The rest of this chapter covers longer examples using special method attributes. It doesn’t discuss all of Python’s available special method attributes, but it does expose you to the concept in enough detail that you can then easily make use of the other special attribute methods.

Making an object behave like a list :
This sample problem involves a large text file containing records of people; each record consists of a single line containing the person’s name, age, and place of residence, with a double semicolon (::) between the fields. A few lines from such a file might look like this :
John Smith::37::Springfield, Massachusetts
Ellen Nelle::25::Springfield, Connecticut
Dale McGladdery::29::Springfield, Hawaii
...

Suppose we need to collect information as to the distribution of ages of people in the file. There are many ways the lines in this file could be processed :
  1. fileobject = open(filename, 'r')  
  2. lines = fileobject.readlines()  
  3. fileobject.close()  
  4. for line in lines:  
  5.     . . . do whatever . . .  
That would work in theory, but it reads the entire file into memory at once. If the file was too large to be held in memory (and these files potentially are that large), the program wouldn’t work. Another way to attack the problem is this :
  1. fileobject = open(filename, 'r')  
  2. for line in fileobject:  
  3.     . . . do whatever . . .  
  4. fileobject.close()  
This would get around the problem of too little memory by reading in only one line at a time. It would work fine, but suppose we wanted to make opening the file even simpler and that we wanted to get only the first two fields (name and age) of the lines in the file? We’d need something that could, at least for the purposes of a for loop, treat a text file as a list of lines, but without reading the entire text file in at once.

- The __getitem__ special method attribute
A solution is to use the __getitem__ special method attribute, which you can define in any user-defined class, to enable instances of that class to respond to list access syntax and semantics. If AClass is a Python class that defines __getitem__, and obj is an instance of that class, then things like x = obj[n] and for x in obj: are meaningful; obj may be used in much the same way as a list.

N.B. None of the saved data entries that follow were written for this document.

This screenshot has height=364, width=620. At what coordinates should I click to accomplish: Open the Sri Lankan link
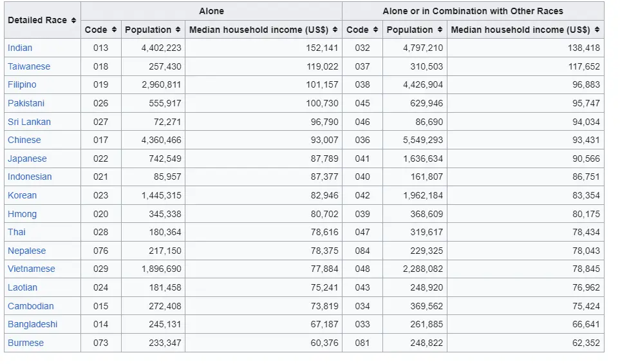(x=29, y=122)
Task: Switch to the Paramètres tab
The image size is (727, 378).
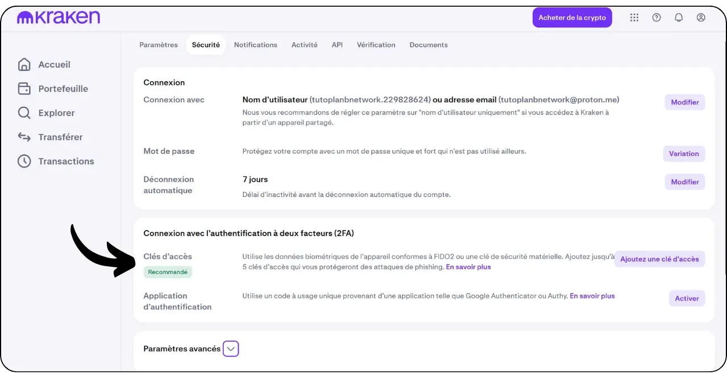Action: click(158, 45)
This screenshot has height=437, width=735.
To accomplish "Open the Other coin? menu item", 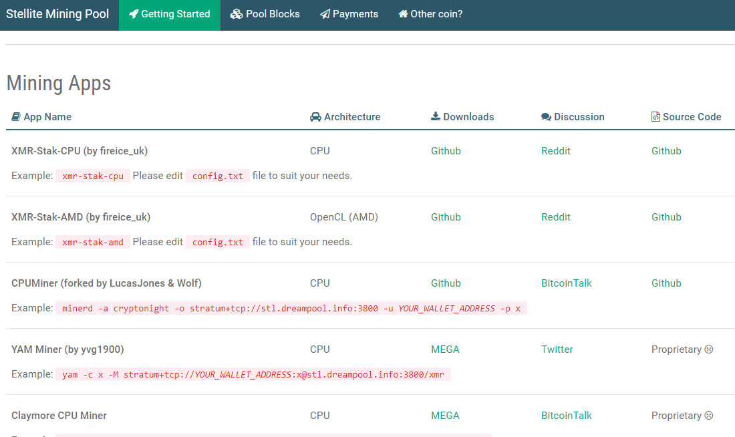I will click(436, 14).
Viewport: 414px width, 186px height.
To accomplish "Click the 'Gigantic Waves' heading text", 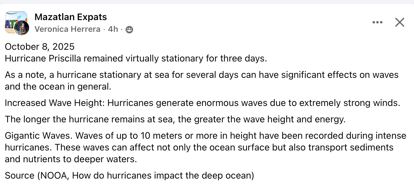I will (38, 136).
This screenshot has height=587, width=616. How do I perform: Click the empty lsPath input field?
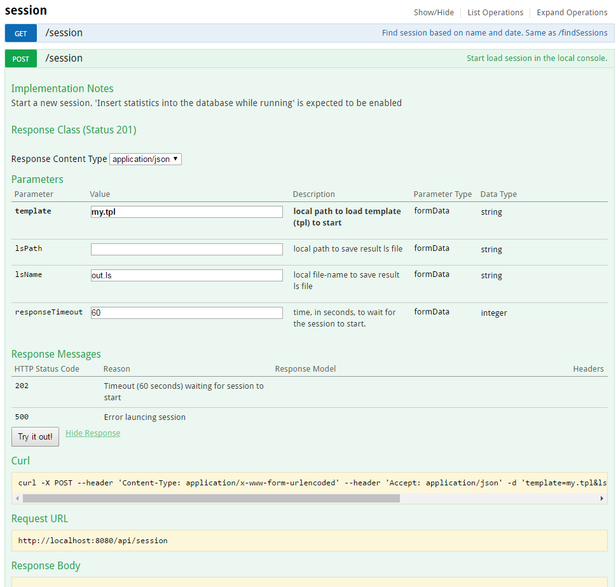pyautogui.click(x=186, y=250)
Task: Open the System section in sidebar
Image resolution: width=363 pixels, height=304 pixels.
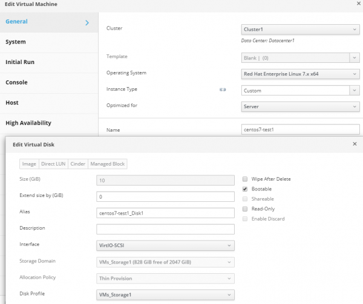Action: click(16, 42)
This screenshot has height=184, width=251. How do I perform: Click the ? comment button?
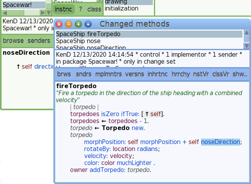[x=80, y=9]
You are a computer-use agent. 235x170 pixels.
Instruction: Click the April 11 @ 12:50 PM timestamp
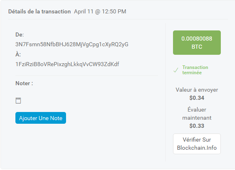pyautogui.click(x=100, y=11)
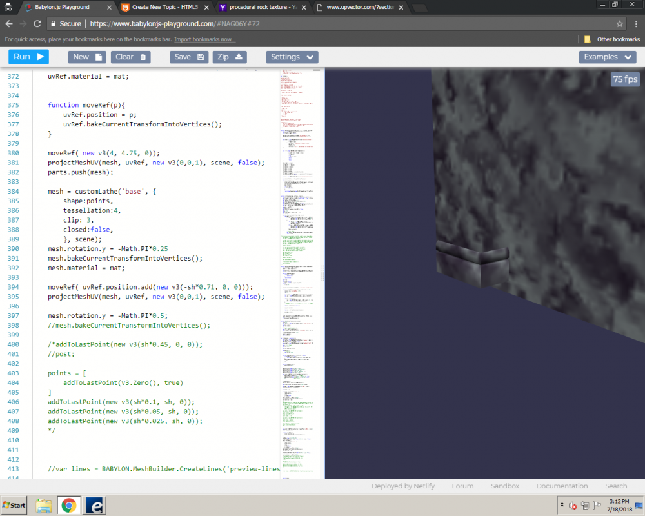The width and height of the screenshot is (645, 516).
Task: Reload the page in browser
Action: [37, 23]
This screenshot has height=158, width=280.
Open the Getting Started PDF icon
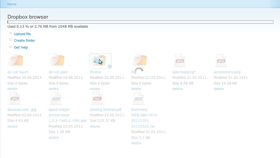tap(97, 98)
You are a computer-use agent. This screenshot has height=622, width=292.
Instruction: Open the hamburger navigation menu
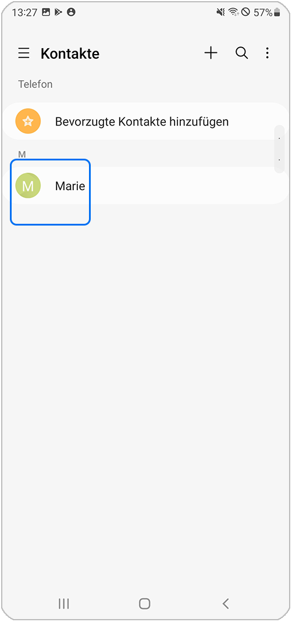tap(24, 53)
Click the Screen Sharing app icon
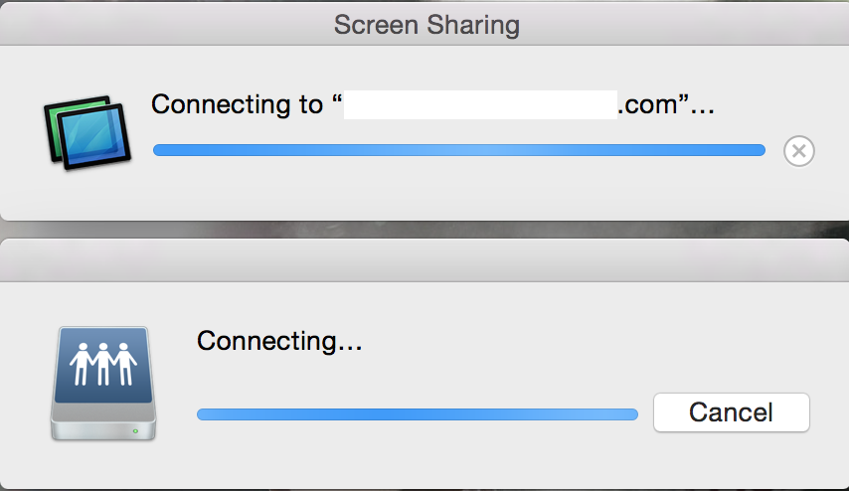Screen dimensions: 849x491 tap(87, 132)
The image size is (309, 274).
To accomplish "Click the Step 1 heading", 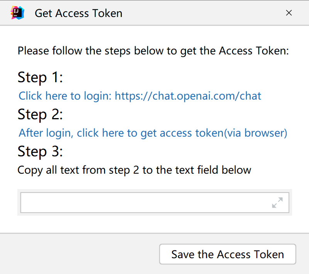I will pos(40,77).
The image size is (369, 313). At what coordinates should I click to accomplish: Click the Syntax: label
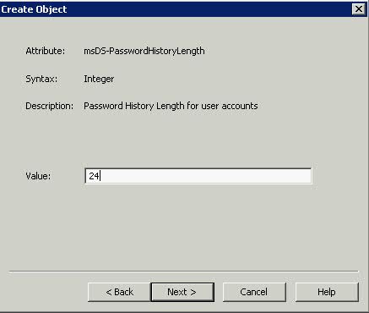pyautogui.click(x=41, y=79)
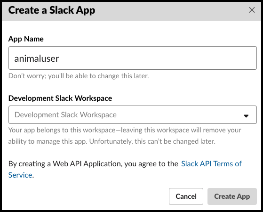Click the dropdown caret arrow for workspace
This screenshot has height=212, width=263.
(x=246, y=116)
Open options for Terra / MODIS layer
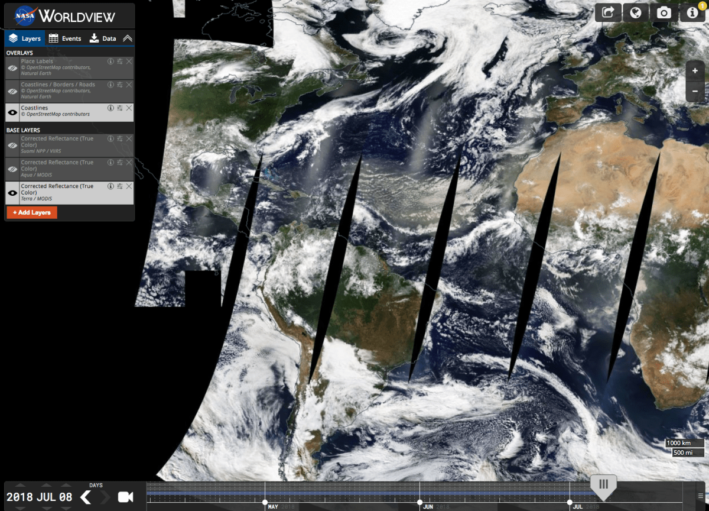Screen dimensions: 709x511 tap(119, 186)
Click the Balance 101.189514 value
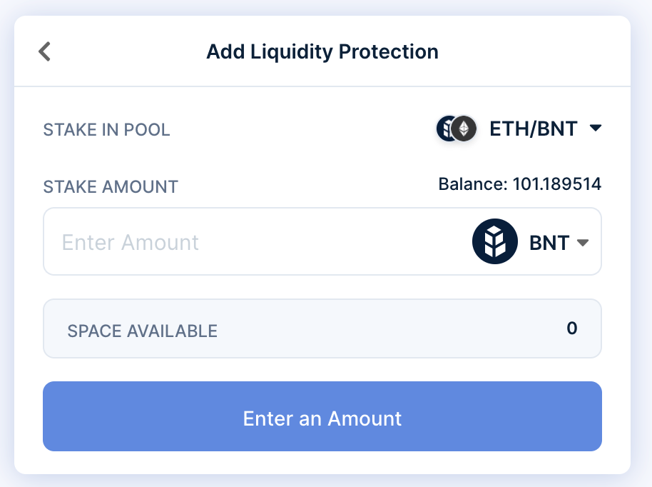 click(x=521, y=184)
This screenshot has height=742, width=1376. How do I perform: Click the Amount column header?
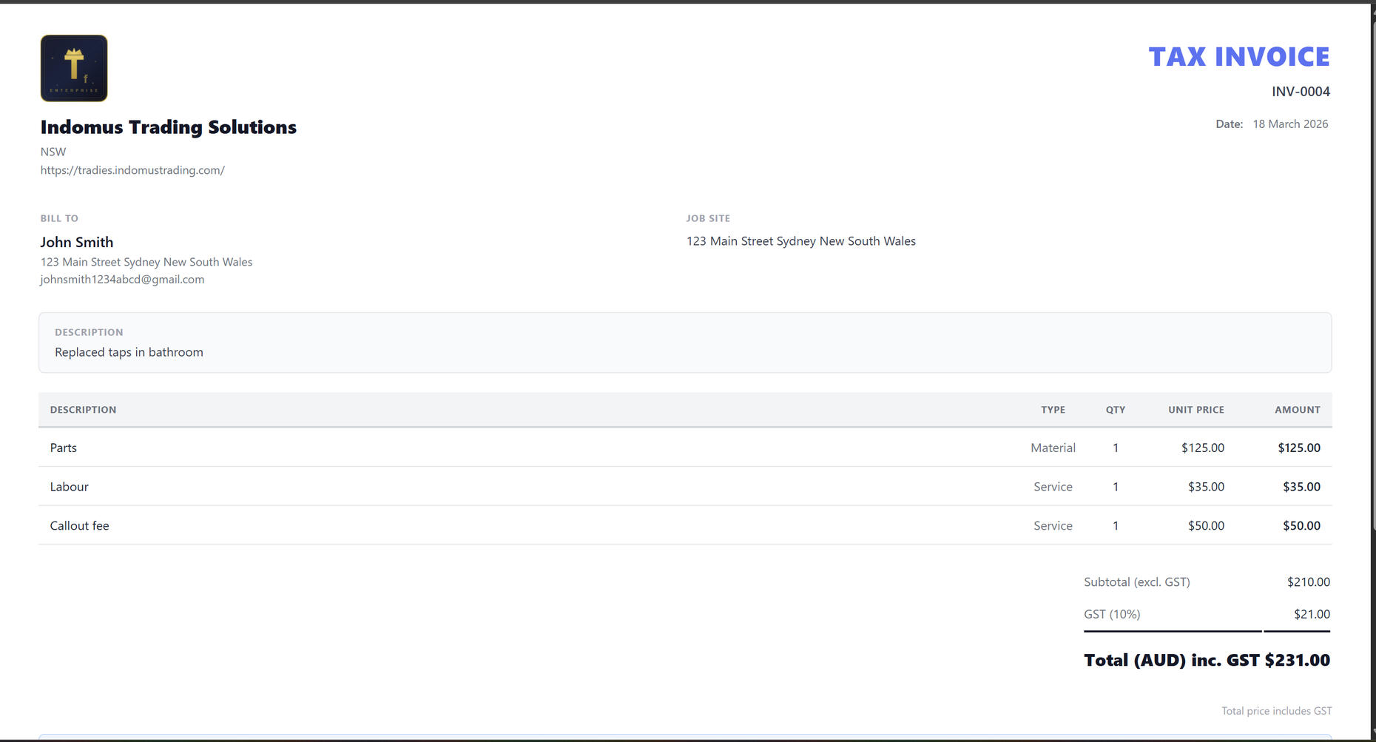pos(1297,410)
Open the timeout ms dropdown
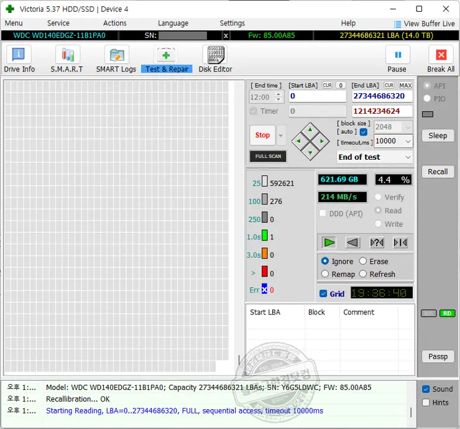The height and width of the screenshot is (429, 460). [407, 141]
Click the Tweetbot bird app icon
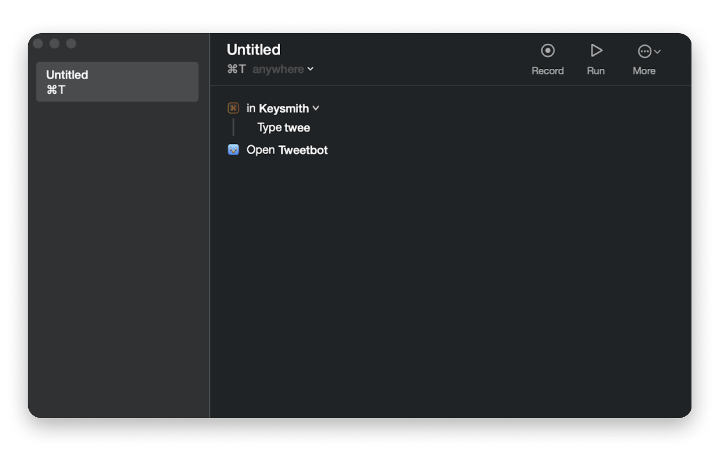 (x=233, y=150)
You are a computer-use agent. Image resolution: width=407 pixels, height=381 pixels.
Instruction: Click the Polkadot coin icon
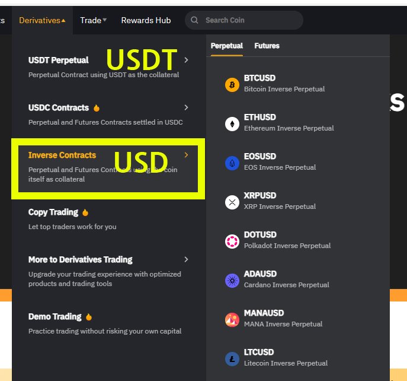[x=232, y=242]
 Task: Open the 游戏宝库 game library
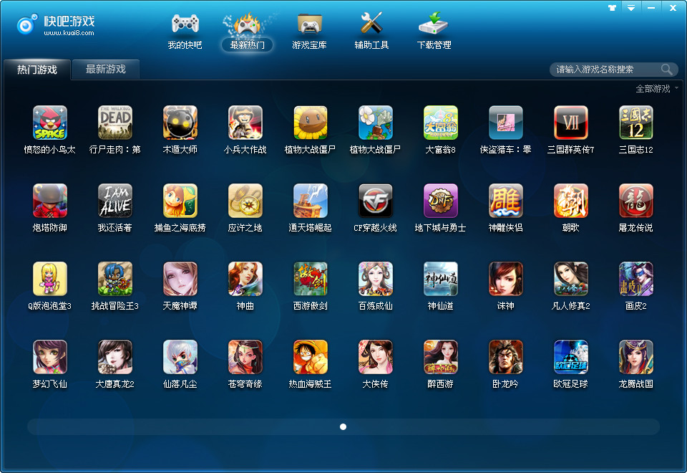(309, 32)
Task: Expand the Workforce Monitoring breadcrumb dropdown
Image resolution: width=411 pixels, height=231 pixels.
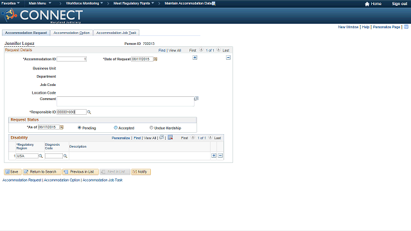Action: (84, 3)
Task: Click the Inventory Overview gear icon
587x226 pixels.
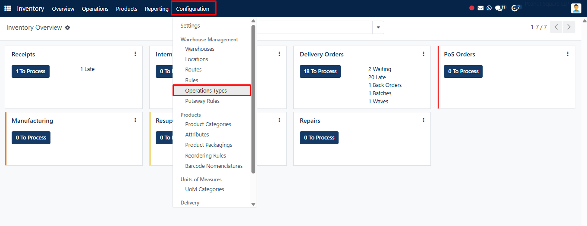Action: 67,28
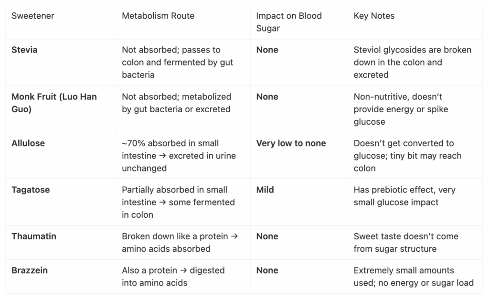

Here’s the resulting code; explanations follow :
  1. class LineReader:  
  2.     def __init__(self, filename):  
  3.         self.fileobject = open(filename, 'r') # Open file for reading  
  4.     def __getitem__(self, index):  
  5.         line = self.fileobject.readline()  
  6.         if line == "":  # If no more data  
  7.             self.fileobject.close() # Close fileobject  
  8.             raise IndexError  # And raise IndexError  
  9.         else:  
  10.             return line.split("::")[:2]  # Otherwise, splits line, return first two fields  
  11.   
  12.   
  13. for name, age in LineReader("testfile.txt"):  
  14.     pass # do whatever...  
At first glance, this may look worse than the previous solution because there’s more code and it’s difficult to understand. But most of that code is in a class, which can be put into its own module, say the myutils module. Then the program becomes :
  1. import myutils  
  2. for name, age in myutils.LineReader("filename"):  
  3.     . . . do whatever . . .  
The LineReader class handles all the details of opening the file, reading in lines one at a time, and closing the file. At the cost of somewhat more initial development time, it provides a tool that makes working with one-record-per-line large text files easier and less error prone. Note that there are several powerful ways to read files already in Python, but this example has the advantage that it’s fairly easy to understand. When you get the idea, you can apply the same principle in many different situations.

- How it works
LineReader is a class, and the __init__ method opens the named file for reading and stores the opened fileobject for later access. To understand the use of the__getitem__ method, you need to know the following three points :
* Any object that defines __getitem__ as an instance method can return elements as if it were a list: all accesses of the form object are transformed by Python into a method invocation of the form object.__getitem__(i), which is then handled as a normal method invocation. It’s ultimately executed as __getitem__(object, i), using the version of __getitem__ defined in the class. The first argument of each call of __getitem__ is the object from which data is being extracted, and the second argument is the index of that data.
* Because [i]for
 loops access each piece of data in a list, one at a time, a for arg in sequence: loop works by calling __getitem__ over and over again, with sequentially increasing indexes. The for loop will first set arg to sequence.__getitem__(0), then to sequence.__getitem__(1), and so on.
* A for loop catches IndexError exceptions and handles them by exiting the loop. This is how for loops are terminated when used with normal lists or sequences.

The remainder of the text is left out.